The accuracy of the derived cohort model was tested with data from the validation cohort. The area under the ROC curve (AUC-ROC) was used to identify the capabilities of the model on the training and test sets. 95% confidence intervals (95% CI) of AUC-ROC were estimated by bootstrap resampling (2000 samples) to reduce overfitting bias. In addition, balanced precision, sensitivity, and specificity were evaluated. In addition, we use the method of maximizing the metric function and the J-Index metric with 1000 bootstrap resamples to estimate the optimal cut point for the ROC curve.

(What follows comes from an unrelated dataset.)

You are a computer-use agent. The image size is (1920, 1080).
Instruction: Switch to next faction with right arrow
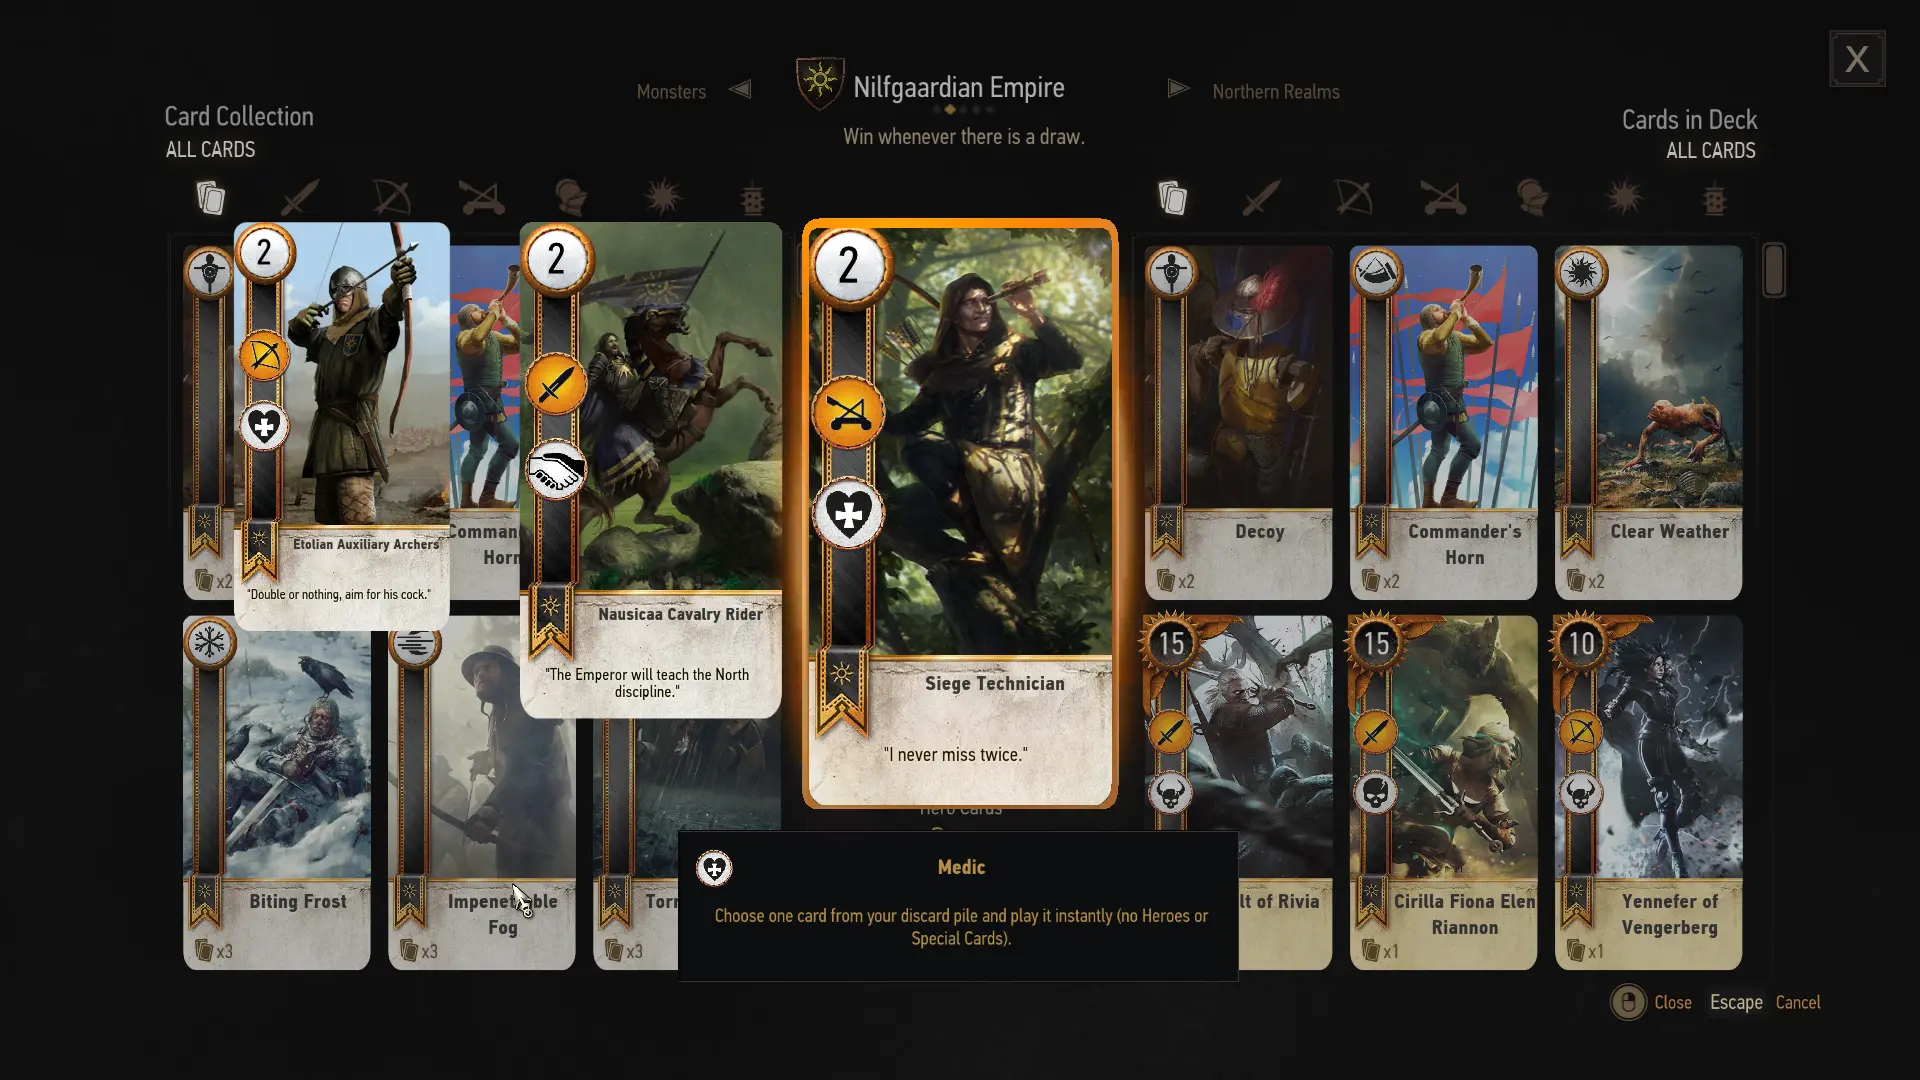[1179, 89]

Fit score and model visualization

We created a new score named LeptoScore using models with higher AUC-ROC in the validation cohort associated with more balanced accuracy values. A quick score (QuickLepto) was then created using the highest coefficient importance value from the Lasso regression. For the development of QuickLepto for numeric predictors, we discretized the data using: cut off Derived from machine learning classification and regression trees (CART) trees.

Accuracy metrics for previously published models

The final models (LeptoScore and QuickLepto) were compared with SPIRO and Quick SOFA. SPIRO predicts severe disease in patients with leptospirosis (pulmonary hemorrhage, admission to intensive care unit (ICU), need for renal replacement therapy (RRT), intubation, or need for vasoactive drugs) and is based on the variables of output ≤ 500 mL/24 h), auscultatory abnormalities on respiratory examination and hypotension (systolic blood pressure ≤ 100 mmHg)15The Quick SOFA is a widely used 3-point score to identify patients with suspected infection outside the ICU who are at high risk of in-hospital mortality. Altered mental status (coma Glasgow score < 15), respiratory rate ≥ 22 breaths/min, and systolic blood pressure ≤ 100 mmHg are predictors of this score.16Given the relevance of these scores, we applied them (SPIRO and Quick SOFA) to the dataset and compared the predictive values ​​with the new LeptoScore and QuickLepto models.

Lasso regression was performed using the software R version 4.0.2 with the tidymodels package and the R package ‘glmnet’ statistical software (R Foundation).